Spain has been gripped by a constitutional crisis since the referendum was held on 1 October in defiance of a constitutional court ruling that had declared it illegal.

Last week, Spanish Prime Minister Mariano Rajoy imposed direct rule on Catalonia, dissolving the regional parliament and calling snap local elections.

This came after Catalan lawmakers voted to declare independence of the affluent north-eastern region.

The Catalan government said that of the 43% of potential voters who took part in the referendum, 90% were in favour of independence.

What is expected in the Madrid court?

On Monday, Spain's chief prosecutor said the Catalan leaders were accused of rebellion - which carries a maximum 30-year jail term - as well as sedition and misuse of funds.

They were ordered to appear in Madrid's Audiencia National (high court) on Thursday morning for questioning.

They are yet to be formally charged. A judge will have to decide whether the officials should go to jail pending an investigation that could potentially lead to a trial.

The judge can also grant them conditional bail and order them to surrender their passports.

Who has showed up - and who has not?

Mr Puigdemont had previously said he would not return to Spain if he and his colleagues did not receive unspecified guarantees of a fair trial.

His Belgian lawyer told Reuters news agency that he would co-operate with the authorities, but did not appear before the judges because "the climate is not good".

The four other sacked leaders who failed to show up at the high court also stayed in Belgium, La Vanguardia newspaper reported.
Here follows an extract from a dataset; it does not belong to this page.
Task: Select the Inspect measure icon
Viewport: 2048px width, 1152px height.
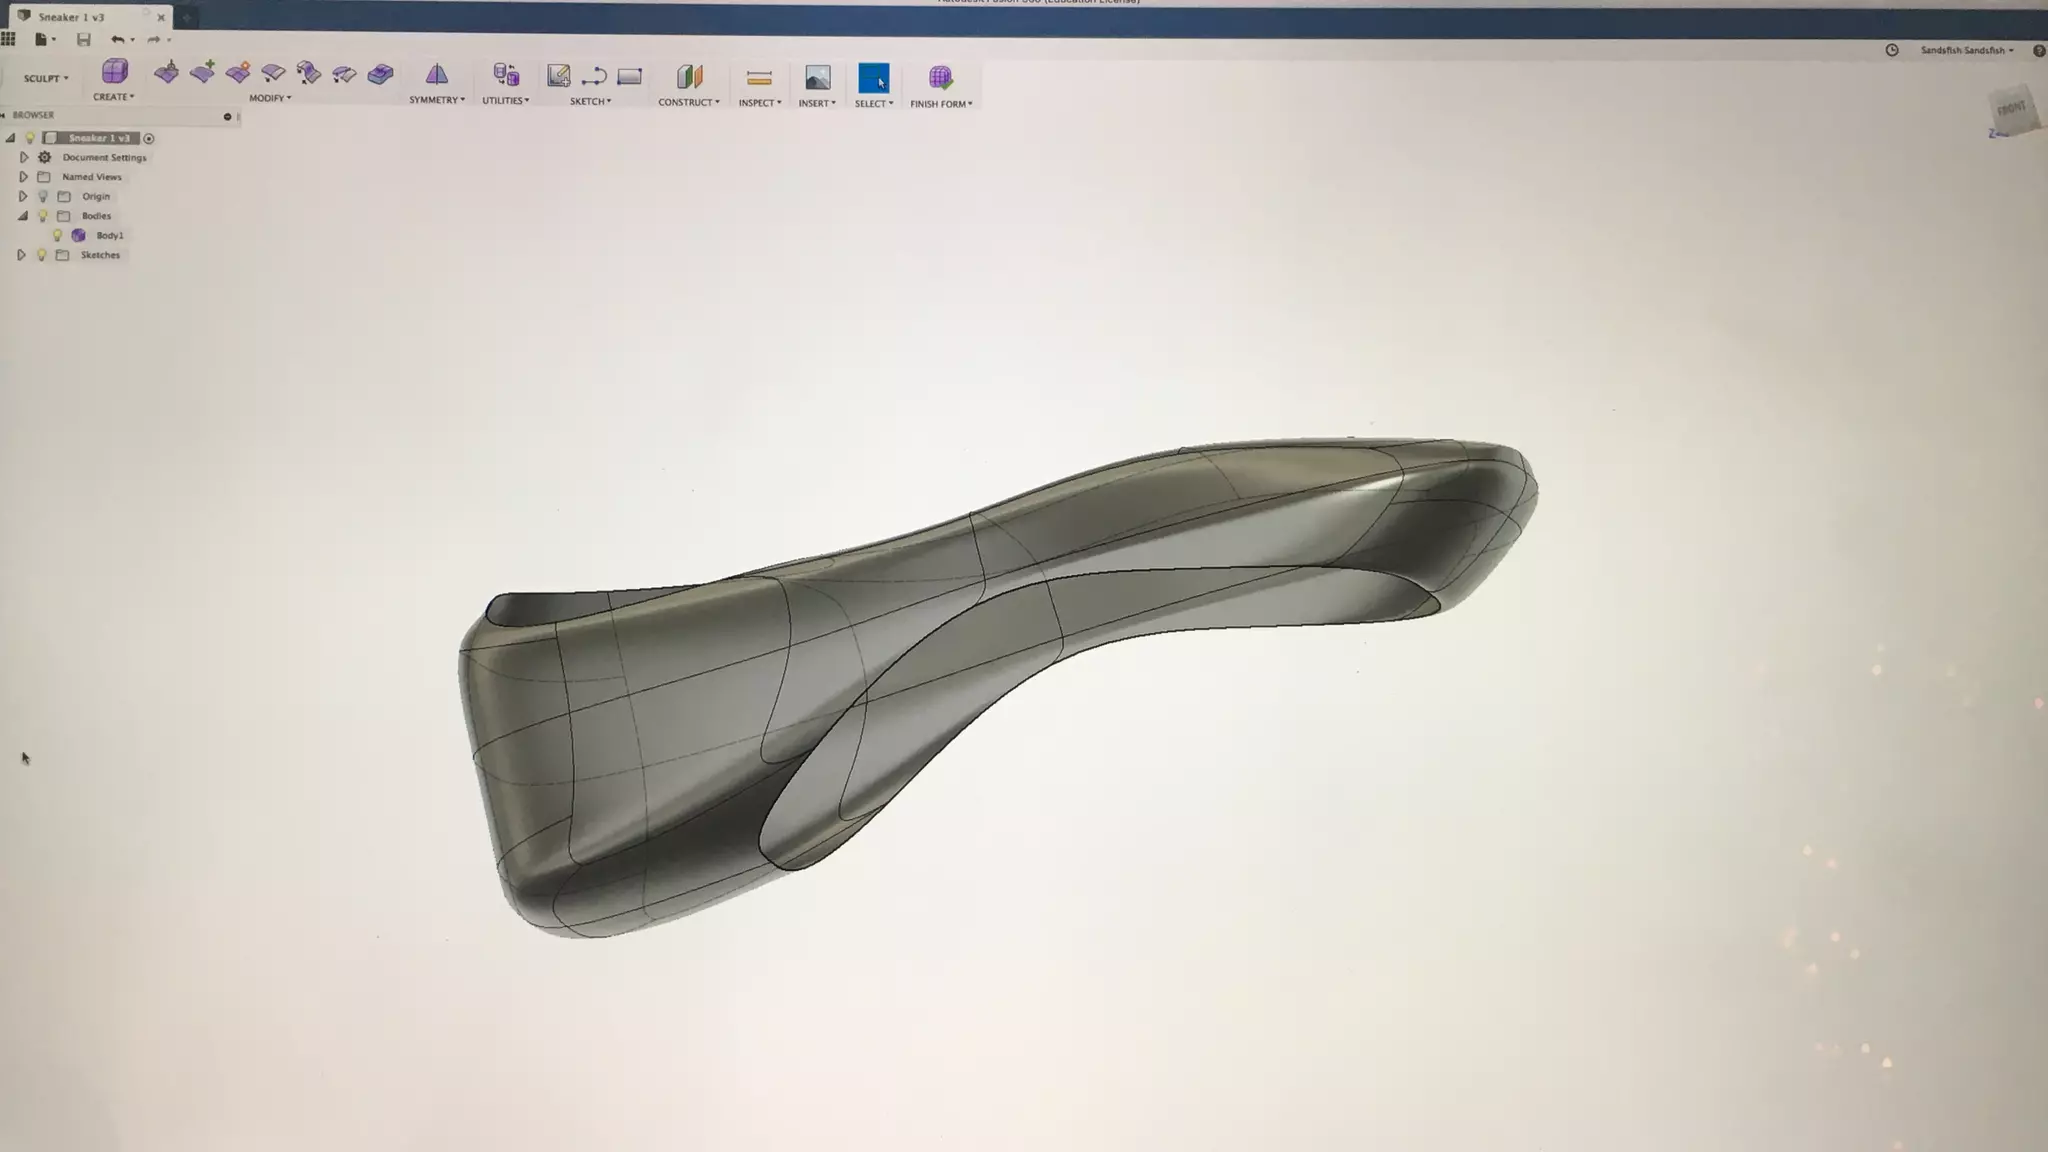Action: 759,78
Mr Puigdemont's handling of the crisis has drawn criticism among some other Catalan politicians, with left-wing parliamentary deputy Joan Josep Nuet saying his absence could make matters worse for those who followed the court's order.

"The attitude... has been really absurd, managing only to create yet more bewilderment," he told Catalunya Radio.

Among those who showed up were the sacked deputy leader Oriol Junqueras, Interior Minister Joaquin Forn, foreign affairs chief Raül Romeva and spokesman Jordi Turull.

Meanwhile, five other senior members of the Catalan parliament, as well as speaker Carme Forcadell, are facing the same charges but, because of their parliamentary immunity, their cases are being handled by the Supreme Court.

Their hearings have been postponed until 9 November.

Despite Mr Puigdemont's position, the Spanish government insists it has no influence over the country's judiciary, the BBC's Tom Burridge in Barcelona says.

But if those Catalan politicians appearing in court are denied bail it will cause further anger among those who want Catalonia to break away, our correspondent adds.

The court summons also gave them three days to pay a deposit of €6.2m ($7.2m) to cover potential liabilities.